Monday, March 2, 2009

Wired Magazine Picks Up Our Idea

I've been complaining about computers costing too much to do too much for years, and back in 2006 our listserv got on the topic... now comes wired magazine with an article that discovers "people want simpler computers."

I've been all Mac all the time since 1984, and I would dump apple in a second if I could find a computer that did what I wanted.

I say the computer industry has not been touched by competition yet, and we can tell by the sorry state of the products it offers. So far the entire history of computers is a story of welfare queens fighting over grants and rent-seeking. The results are the mess we have today with such waste fraud and abuse. Someday, some one will approach the business from a free market point of view.

Here is the product development: open a website with countless computer functions available on the web: word processing, photo cropping and spreadsheets, video watching and garageband. On this website one performs one's normal functions with computer. After a week or two, this website has "learned what you use," and mails you a recommendation for a computer tailored to you with software you use...

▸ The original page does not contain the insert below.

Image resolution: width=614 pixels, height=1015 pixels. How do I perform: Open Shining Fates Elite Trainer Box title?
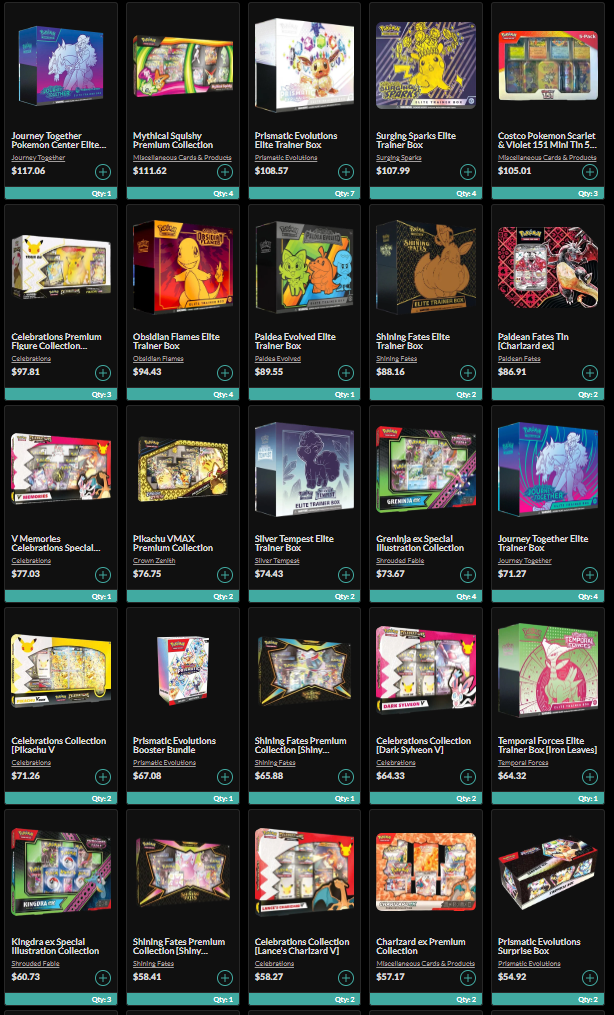click(x=413, y=341)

Now a Mac starts about $1000, with probably $200 profit on $800 cost. A computer that needs less tech to do what you want will prolly cost $200, but since it is tailred to the owner, can easily command $750, for $550 profit. Yes it costs less nominally, but it is far more profitable.

I love the comment in the article about using flash drive as a hard drive making the computer more rugged. We also have the funny situation that the iPhone designed for the rich is helping out the poor, and these OLPC netbooks were designed for the poor and are serving the rich.

I've been complaining for years about our lousy computers, as has everyone... a 74 year old man intro'd the topic to our list a few years ago. This is another example of everyone having the idea, but no one acting on it.

Someday some one will offer a very simple computer, full sized keyboard, voice recognition, wireless, that does the 5 things I use a computer for, and makes no provision for the 75,000 other things my computer can do... I'd pay fr more per pound to get far less computer capability.